*題目說明:* 下面這篇講用painless把ElasticSearch字符串拆分爲數組的文章沒有寫完，請從它最後一行之後接着往下寫。

*文件:*
%%

使用painless將ElasticSearch字符串拆分爲數組

一、實現場景:

ES字符串類型字段imgs,有些歷史數據是用逗號分隔的字符串,需要將歷史數據拆分爲數組形式。

示例:

1.構造測試數據:

創建索引並推送幾條典型的歷史數據,涵蓋以下幾種情況:

  • 逗號分隔字符串;
  • 數組類型;
  • 長度爲0的字符串;
  • 空數組。
PUT test_cj/test/id_1
{
  "imgs": "https://img2.autoimg.cn/hscdfs/g27/M08/C8/C9/autohomecar__ChcCQF2tFp-AVbd1AABUAEDjxME398.jpg,https://img2.autoimg.cn/hscdfs/g27/M00/C5/41/autohomecar__ChsEfF2tFp-AUNE9AABAAMdcvmc812.jpg,https://img2.autoimg.cn/hscdfs/g27/M06/C5/41/autohomecar__ChsEfF2tFp-AaGesAABUABSmyrM852.jpg"
}


PUT test_cj/test/id_2
{
  "imgs": [
    "https://img2.autoimg.cn/hscdfs/g1/M08/83/34/autohomecar__ChcCQ1wGPV6AMsb0AAD8AKsOcww068.jpg",
    "https://img2.autoimg.cn/hscdfs/g1/M03/B4/5D/autohomecar__ChsEmVwGPV-AQmnZAADMAMSUUHU068.jpg",
    "https://img2.autoimg.cn/hscdfs/g1/M00/83/34/autohomecar__ChcCQ1wGPV-ABZk0AACcAItlOsc793.jpg",
    "https://img2.autoimg.cn/hscdfs/g1/M07/B3/D1/autohomecar__ChsEj1wGPV-APTZEAABcACQZNGk338.jpg",
    "https://img2.autoimg.cn/hscdfs/g1/M0B/83/34/autohomecar__ChcCQ1wGPV-ASLK_AACgAO-S6mU461.jpg"

%%

*所給資料:*
%%

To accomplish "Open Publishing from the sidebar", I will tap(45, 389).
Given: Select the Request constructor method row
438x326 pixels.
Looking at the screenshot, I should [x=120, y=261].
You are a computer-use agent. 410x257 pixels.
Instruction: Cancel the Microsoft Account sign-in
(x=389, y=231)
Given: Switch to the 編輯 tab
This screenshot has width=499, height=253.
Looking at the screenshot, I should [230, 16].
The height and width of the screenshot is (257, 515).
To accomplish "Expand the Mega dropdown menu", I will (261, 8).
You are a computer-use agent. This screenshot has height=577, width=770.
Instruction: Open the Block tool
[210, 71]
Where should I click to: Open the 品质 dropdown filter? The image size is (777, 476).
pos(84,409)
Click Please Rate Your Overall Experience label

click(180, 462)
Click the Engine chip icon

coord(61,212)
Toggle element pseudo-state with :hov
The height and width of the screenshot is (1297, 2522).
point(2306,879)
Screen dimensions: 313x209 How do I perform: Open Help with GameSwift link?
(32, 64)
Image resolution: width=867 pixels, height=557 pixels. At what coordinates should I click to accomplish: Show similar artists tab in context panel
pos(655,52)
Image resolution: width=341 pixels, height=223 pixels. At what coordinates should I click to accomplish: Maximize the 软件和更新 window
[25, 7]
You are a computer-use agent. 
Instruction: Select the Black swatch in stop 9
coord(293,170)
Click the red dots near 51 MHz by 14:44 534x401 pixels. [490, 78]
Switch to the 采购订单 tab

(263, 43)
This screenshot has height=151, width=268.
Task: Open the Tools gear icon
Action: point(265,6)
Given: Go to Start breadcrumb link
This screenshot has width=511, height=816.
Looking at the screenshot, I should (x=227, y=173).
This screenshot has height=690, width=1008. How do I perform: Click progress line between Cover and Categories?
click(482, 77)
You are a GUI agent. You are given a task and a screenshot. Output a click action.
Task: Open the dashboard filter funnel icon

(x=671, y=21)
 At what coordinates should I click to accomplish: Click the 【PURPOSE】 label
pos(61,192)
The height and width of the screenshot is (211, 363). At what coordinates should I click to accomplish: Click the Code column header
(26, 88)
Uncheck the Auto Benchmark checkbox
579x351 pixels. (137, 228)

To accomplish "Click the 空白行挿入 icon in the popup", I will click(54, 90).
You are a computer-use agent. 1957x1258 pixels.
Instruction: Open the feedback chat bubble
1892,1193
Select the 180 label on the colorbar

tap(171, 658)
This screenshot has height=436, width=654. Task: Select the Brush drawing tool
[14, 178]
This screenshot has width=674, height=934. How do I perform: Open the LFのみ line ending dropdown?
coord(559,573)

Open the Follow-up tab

%%

*書面作答:*
  ]
}

PUT test_cj/test/id_3
{
  "imgs": ""
}

PUT test_cj/test/id_4
{
  "imgs": []
}

2.確認一下數據。

GET test_cj/_search
[
      {
        "_index" : "test_cj",
        "_type" : "test",
        "_id" : "id_1",
        "_score" : 1.0,
        "_source" : {
          "imgs" : "https://img2.autoimg.cn/hscdfs/g27/M08/C8/C9/autohomecar__ChcCQF2tFp-AVbd1AABUAEDjxME398.jpg,https://img2.autoimg.cn/hscdfs/g27/M00/C5/41/autohomecar__ChsEfF2tFp-AUNE9AABAAMdcvmc812.jpg,https://img2.autoimg.cn/hscdfs/g27/M06/C5/41/autohomecar__ChsEfF2tFp-AaGesAABUABSmyrM852.jpg"
        }
      },
      {
        "_index" : "test_cj",
        "_type" : "test",
        "_id" : "id_2",
        "_score" : 1.0,
        "_source" : {
          "imgs" : [
            "https://img2.autoimg.cn/hscdfs/g1/M08/83/34/autohomecar__ChcCQ1wGPV6AMsb0AAD8AKsOcww068.jpg",
            "https://img2.autoimg.cn/hscdfs/g1/M03/B4/5D/autohomecar__ChsEmVwGPV-AQmnZAADMAMSUUHU068.jpg",
            "https://img2.autoimg.cn/hscdfs/g1/M00/83/34/autohomecar__ChcCQ1wGPV-ABZk0AACcAItlOsc793.jpg",
            "https://img2.autoimg.cn/hscdfs/g1/M07/B3/D1/autohomecar__ChsEj1wGPV-APTZEAABcACQZNGk338.jpg",
            "https://img2.autoimg.cn/hscdfs/g1/M0B/83/34/autohomecar__ChcCQ1wGPV-ASLK_AACgAO-S6mU461.jpg"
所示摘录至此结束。